"""

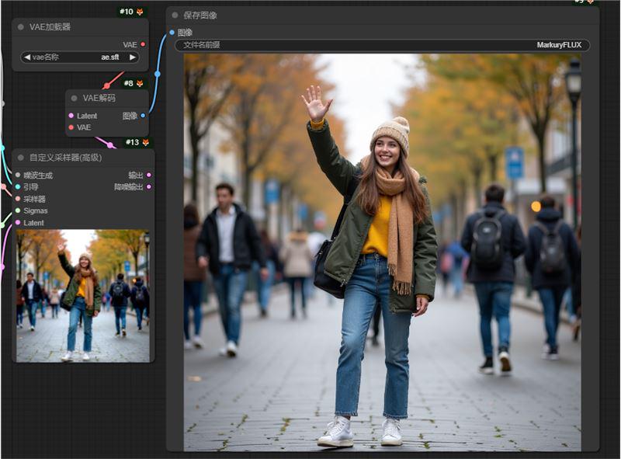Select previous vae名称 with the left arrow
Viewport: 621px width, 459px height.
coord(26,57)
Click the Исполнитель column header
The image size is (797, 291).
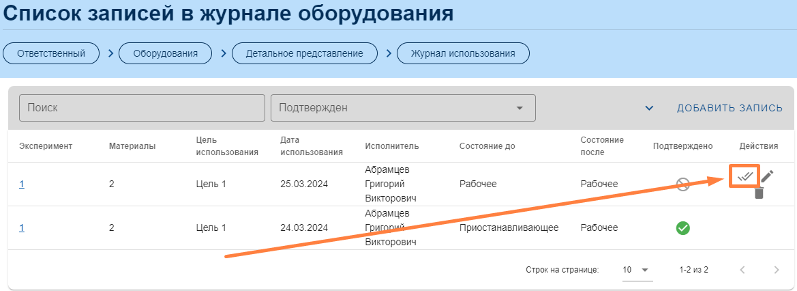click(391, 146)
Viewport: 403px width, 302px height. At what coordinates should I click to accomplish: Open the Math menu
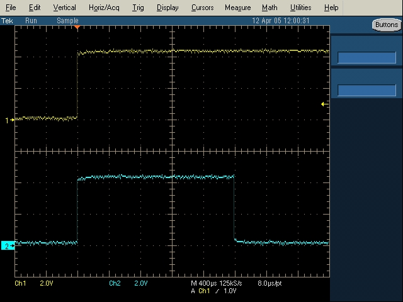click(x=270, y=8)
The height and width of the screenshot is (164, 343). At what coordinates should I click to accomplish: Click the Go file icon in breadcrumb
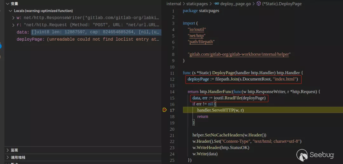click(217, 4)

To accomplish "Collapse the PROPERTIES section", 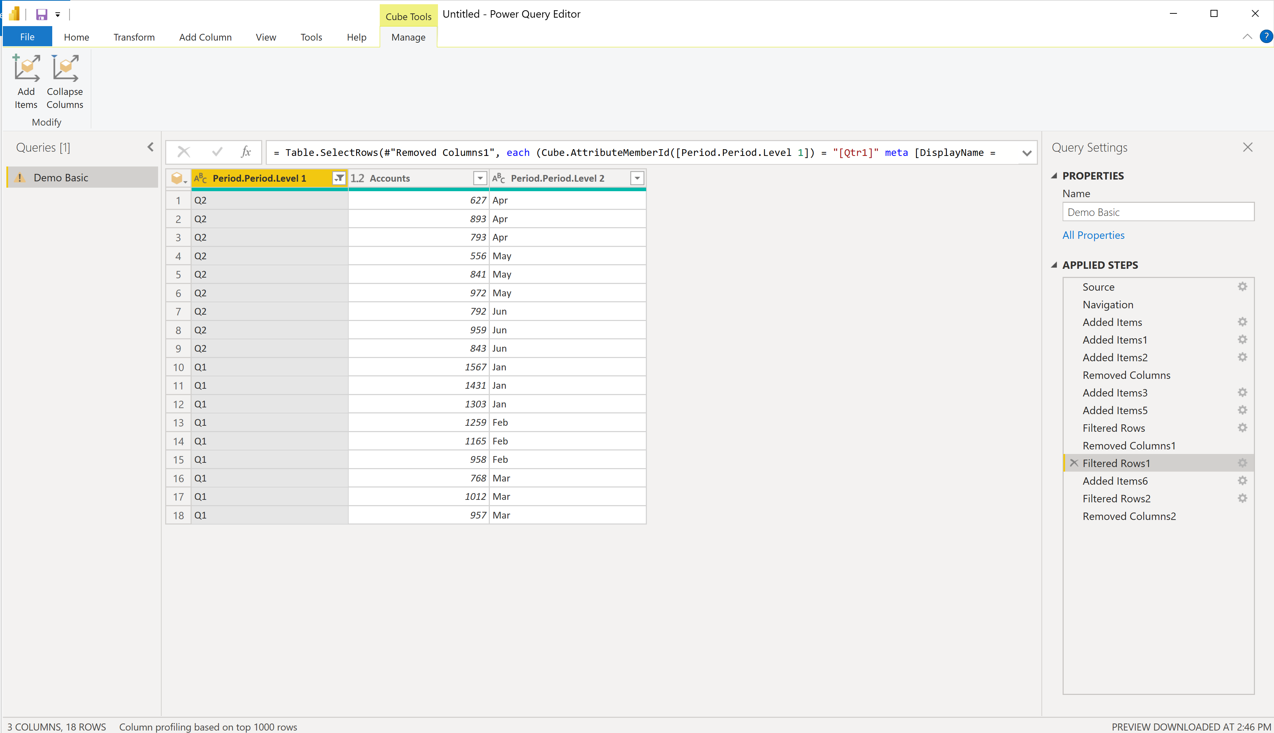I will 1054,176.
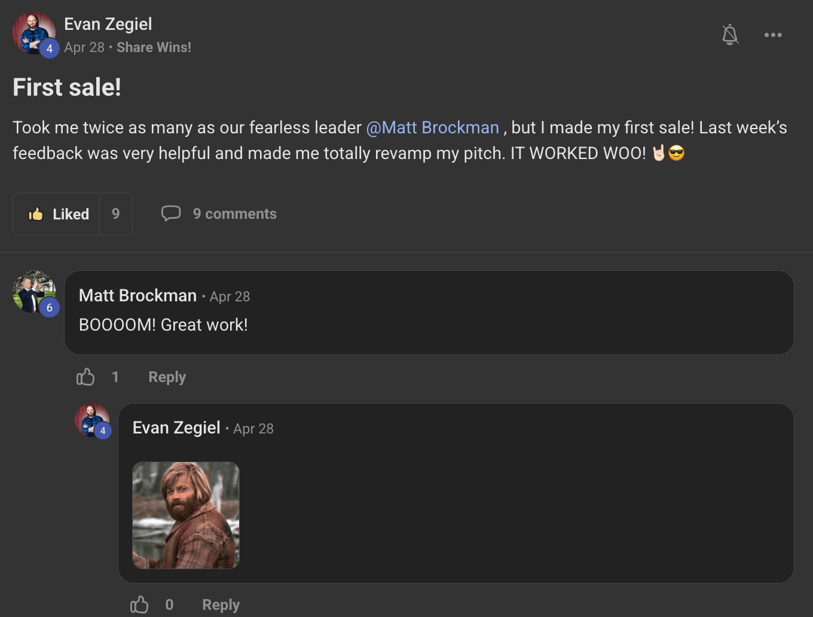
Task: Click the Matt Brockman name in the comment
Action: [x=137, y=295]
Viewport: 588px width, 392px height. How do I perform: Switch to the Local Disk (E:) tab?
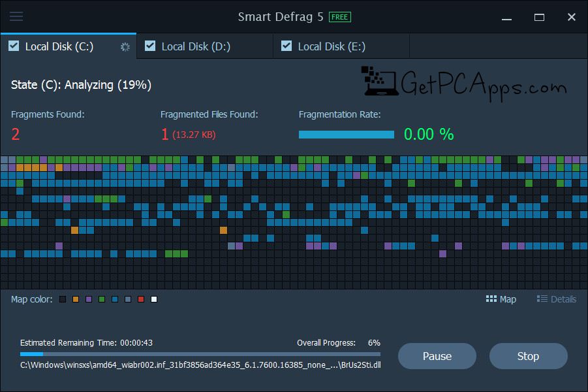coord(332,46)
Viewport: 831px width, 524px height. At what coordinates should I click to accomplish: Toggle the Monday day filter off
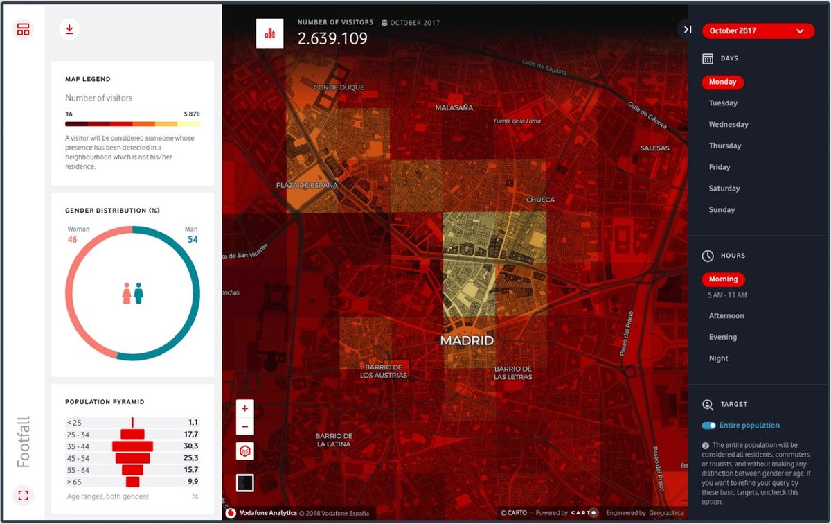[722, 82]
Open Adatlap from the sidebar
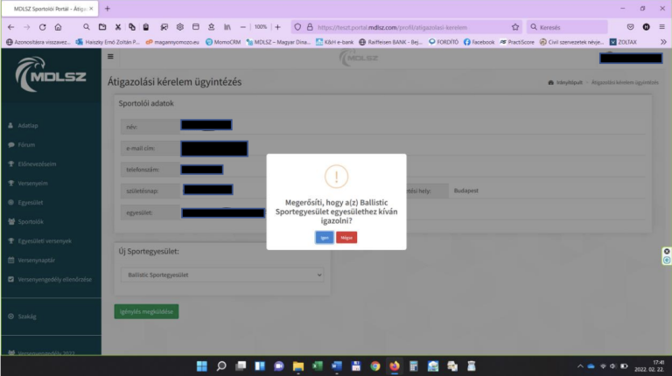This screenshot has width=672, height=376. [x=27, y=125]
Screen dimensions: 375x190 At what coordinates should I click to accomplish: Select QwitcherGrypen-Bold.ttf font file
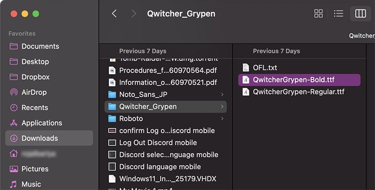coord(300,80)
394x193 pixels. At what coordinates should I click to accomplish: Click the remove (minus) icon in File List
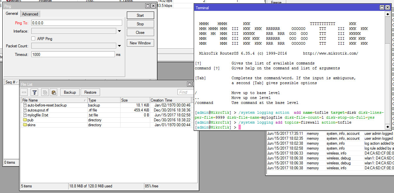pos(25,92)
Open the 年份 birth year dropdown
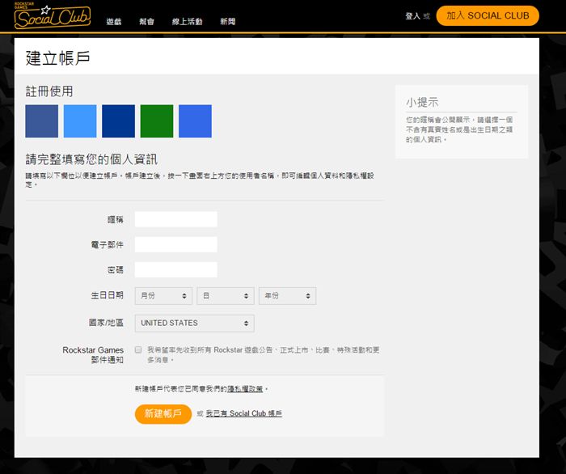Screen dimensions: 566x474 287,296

"""
"""

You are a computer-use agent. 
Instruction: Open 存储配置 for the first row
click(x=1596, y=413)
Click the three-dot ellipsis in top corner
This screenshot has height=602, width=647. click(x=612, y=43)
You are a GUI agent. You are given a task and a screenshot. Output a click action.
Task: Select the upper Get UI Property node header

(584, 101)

"""
"""

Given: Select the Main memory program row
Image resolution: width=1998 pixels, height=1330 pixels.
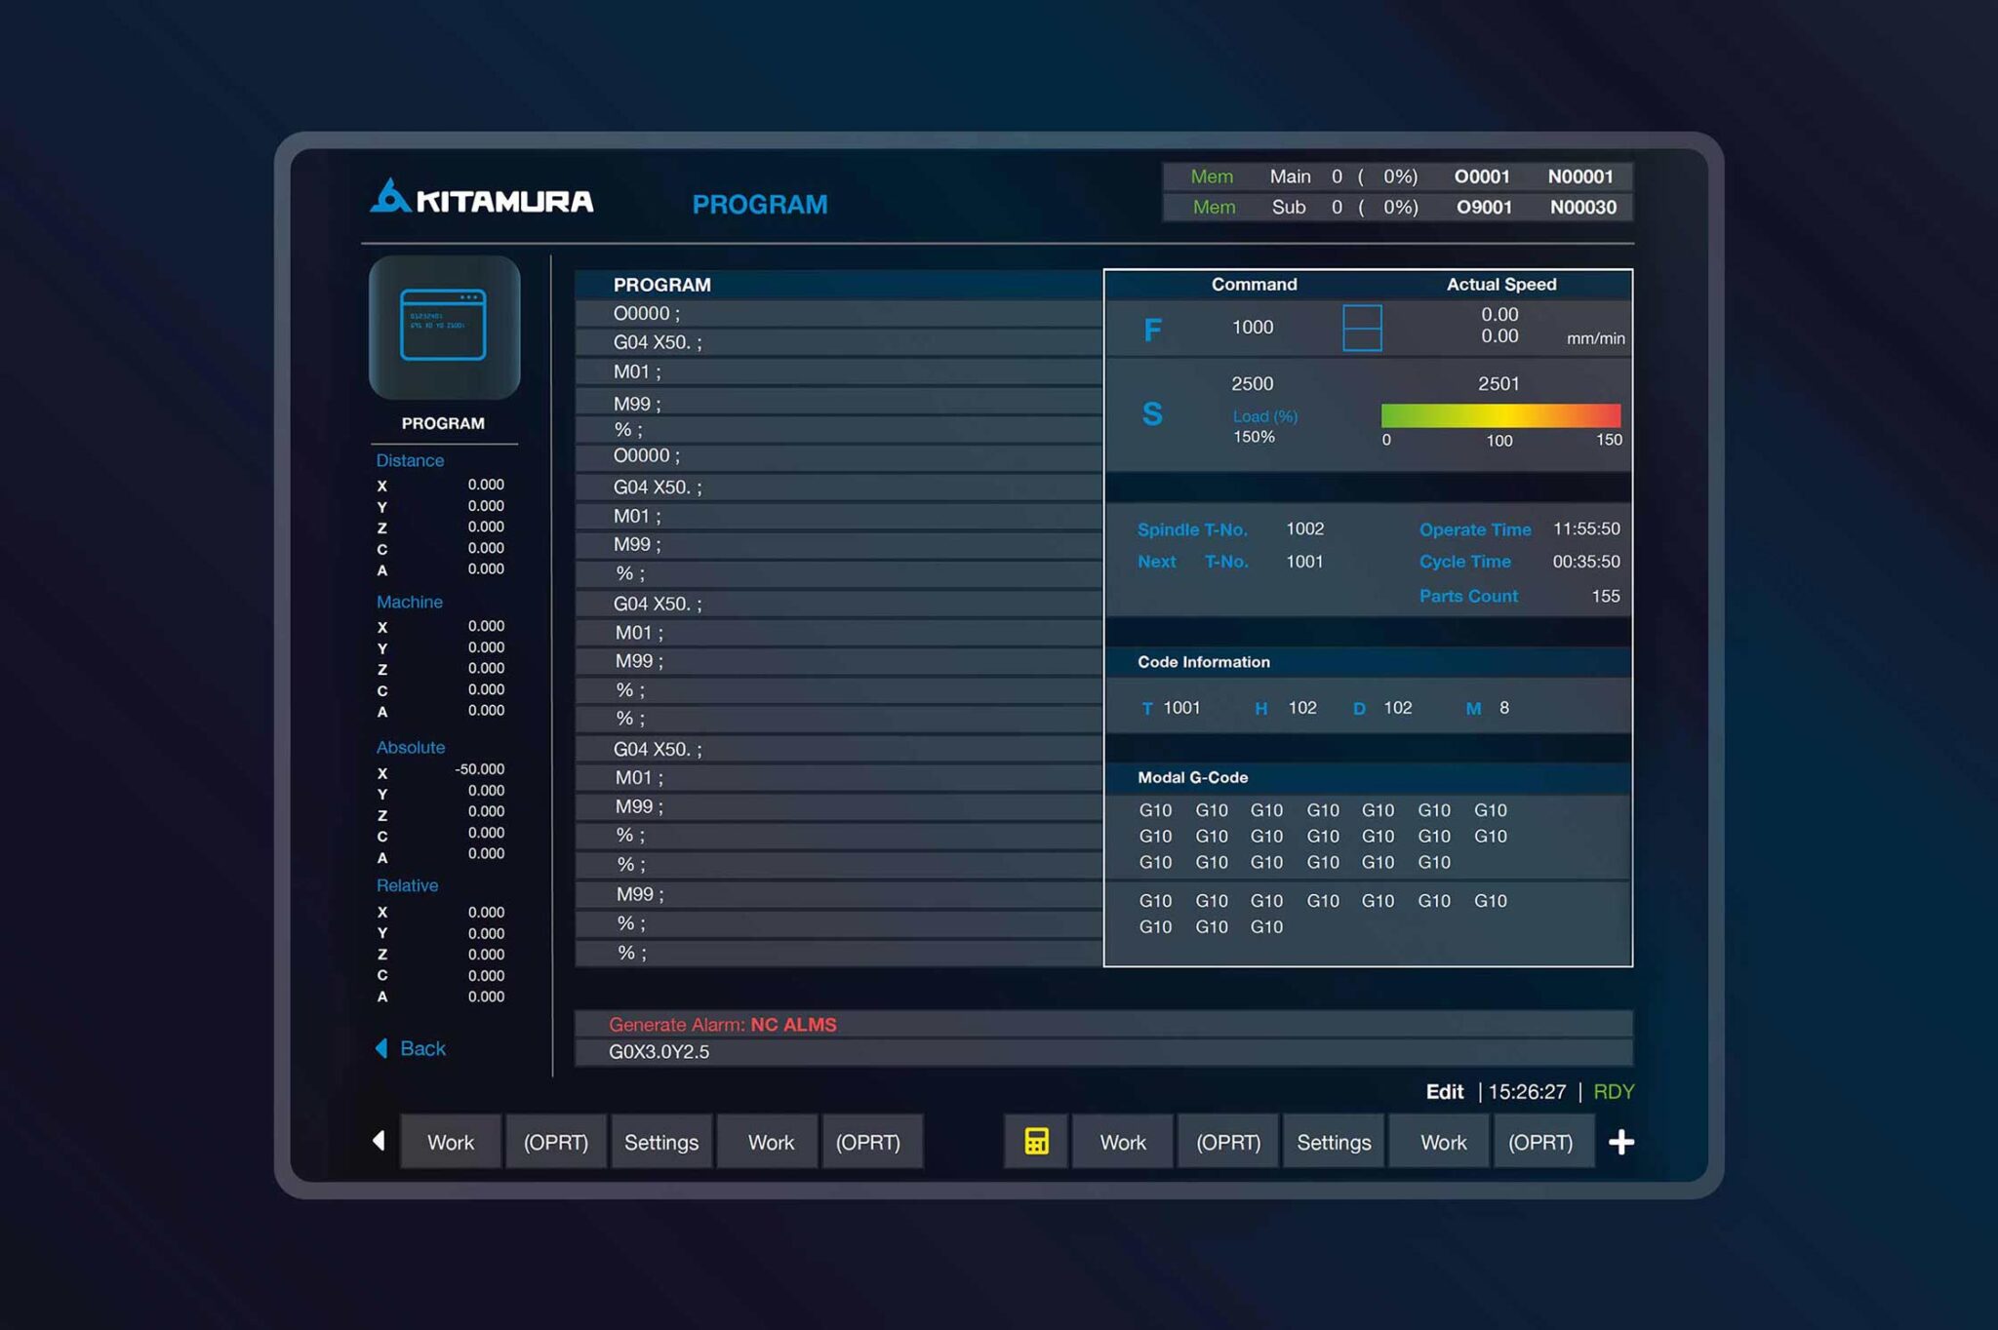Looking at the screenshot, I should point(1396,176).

"""

**Requirement**
Rewrite the items from the line with "Screen dimensions: 375x190" up to and including the line with "Screen dimensions: 566x474 287,296", putting "menu" in place of "dropdown" and keeping everything else the same. Leave the pictures out of your answer.

**Result**
Screen dimensions: 375x190 At what coordinates should I click to accomplish: Select QwitcherGrypen-Bold.ttf font file
coord(300,80)
394x193 pixels. At what coordinates should I click to accomplish: Click the remove (minus) icon in File List
pos(25,92)
Open the 年份 birth year menu
Screen dimensions: 566x474 287,296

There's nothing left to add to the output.